§ ENUNCIADO
Retoma, por favor, el hilo del foro sobre el potenciómetro de seis patas y continúalo a partir de su última frase.

+++ FRAGMENTO PROPORCIONADO +++

# Potenciometro 6 pines



## Imk (Nov 17, 2010)

Bueno antes que nada muchas gracias por ayudarme en otros posts, seré breve y me disculpo porque no se aprecia bien la foto (la verdad no se si sirva de algo).

Este potenciometro lo saque de un equipo de música bastante viejito, de esos plateados para casettes y ando por hacer un emisor infrarrojo (con la ayuda que obtuve en este foro!), así que le saque una resistencia variable al cacharro ese, pero tiene seis patas y no tengo ni la menor idea de como se enchufan, son dos filas de tres.



No les doy las características ni el modelo porque el aparatito no dice nada, y teniendo tantas patas no se como medirlas.

Muchas gracias!


----------



## krit (Nov 17, 2010)

Seguramente seran dos potenciometros unidos por el mismo eje. Se suelen usan en aparatos estereo, uno para cada canal de volumen.


----------



## abndol (Nov 17, 2010)

Es un potenciómetro doble o stéreo, puedes utilizar la fila de adelante o la de atrás.



Saludos


----------



## Imk (Nov 17, 2010)

Uh que bueno muchas gracias!
Al fin le encontré que dice algo que tenía tapado: 105F - T100kAx2

No se que significa, tal vez el x2 simbolice lo que me dijiste. supongo que tenés razón, como la señal es estereo serían necesarios dos potenciometros o mejor aún uno doble. solucionado gracias en pila!


----------



## DJ DRACO (Nov 17, 2010)

100K - 100Kohms la resistividad que tiene como máximo entre los extremos de cada linea
A - que es logaritmico....ya sabras que significa
x2 - porque tiene 2 lineas, 2 potenciometros


----------



## Imk (Nov 17, 2010)

Si es logarítmico (aunque no pienso construir la gráfica para asegurarme) Casi cien llega a 90k, por si querías adivinar(salvo que esté midiendo algo mal).
Y yo que pensaba que lo potenciometros de volúmen eran lineales...

+++ BLOQUE DE DATOS +++

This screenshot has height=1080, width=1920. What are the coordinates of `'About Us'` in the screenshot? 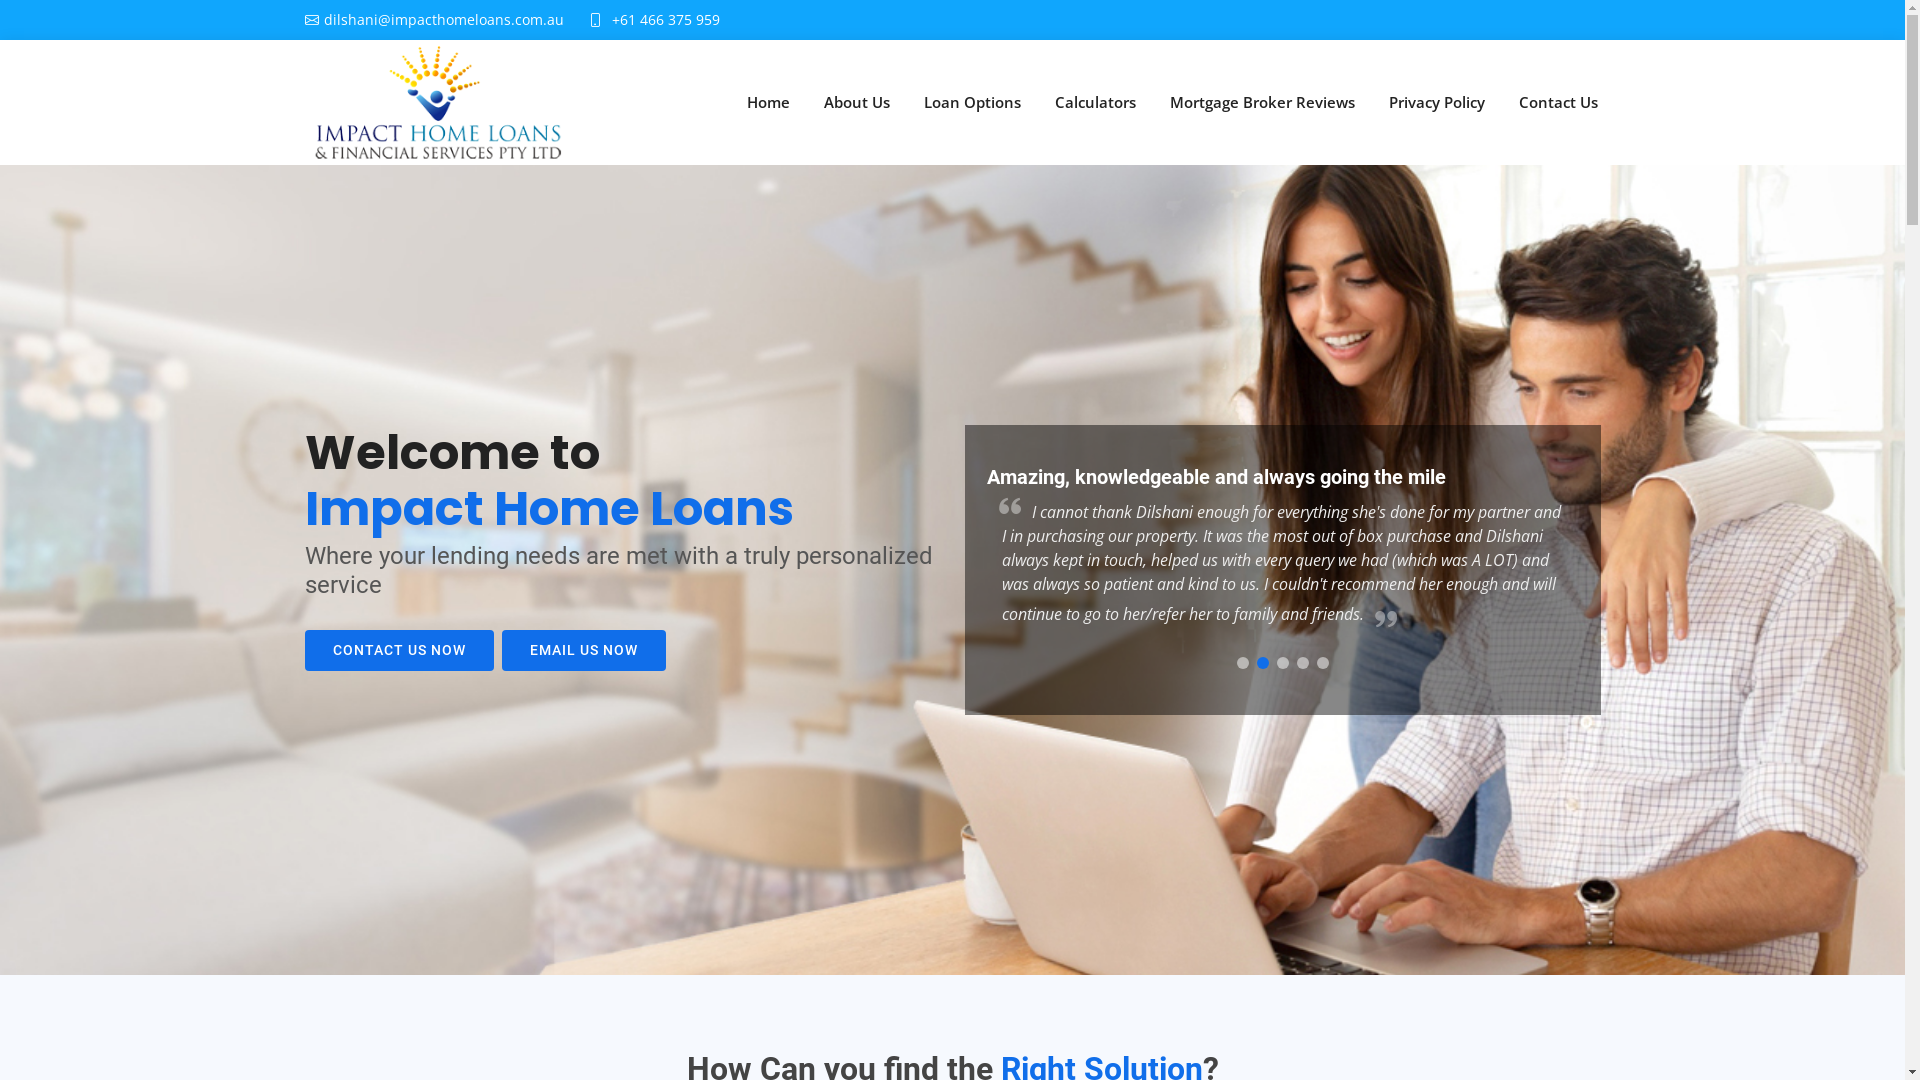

+++

§ RESPUESTA
Agradezco mucho un placer andar en este foro!


----------



## moises95 (Jun 17, 2011)

Tengo varios potenciometros de volumen de 6 pines pero no tengo ni idea de para que sirve cada pin . 

¿Como se conecta cada pin de un potenciometro de 6 pines?


----------



## matiasdanielruiz (Jun 17, 2011)

es un potenciometro doble... controlas con un potenciometro dos salidas

por ejemplo: para una fuente conmutada enves de usar dos potenciometros usas uno doble..


----------



## Mastodonte Man (Jun 17, 2011)

Pues te lo resumo:
El pootenciometro es como una resistencia que se varia su valor mientras giras la perilla.
Si quieres ajustar el valor de la resistencia por ejemplo del audio, pues un potenciometro de 3 pines, es como una resistencia.
Entonces un potenciometro de 6 pines son 2 resistencias, estos de 6 pines se usan mas en el audio, porque como en el audio es SEÑAL IZQUIERDA Y SEÑAL DERECHA pues se conecta cada canal a cada resistencia y al girar a la izqu. se pone el valor max. de resistencia y no pasa audio, si lo giras se va disminuyendo su valor y va pasando el audio mas y mas hasta que el potenciometro no tiene resistencia y el auido pasa a toda leche
SALUDOS!!!


----------



## moises95 (Jun 18, 2011)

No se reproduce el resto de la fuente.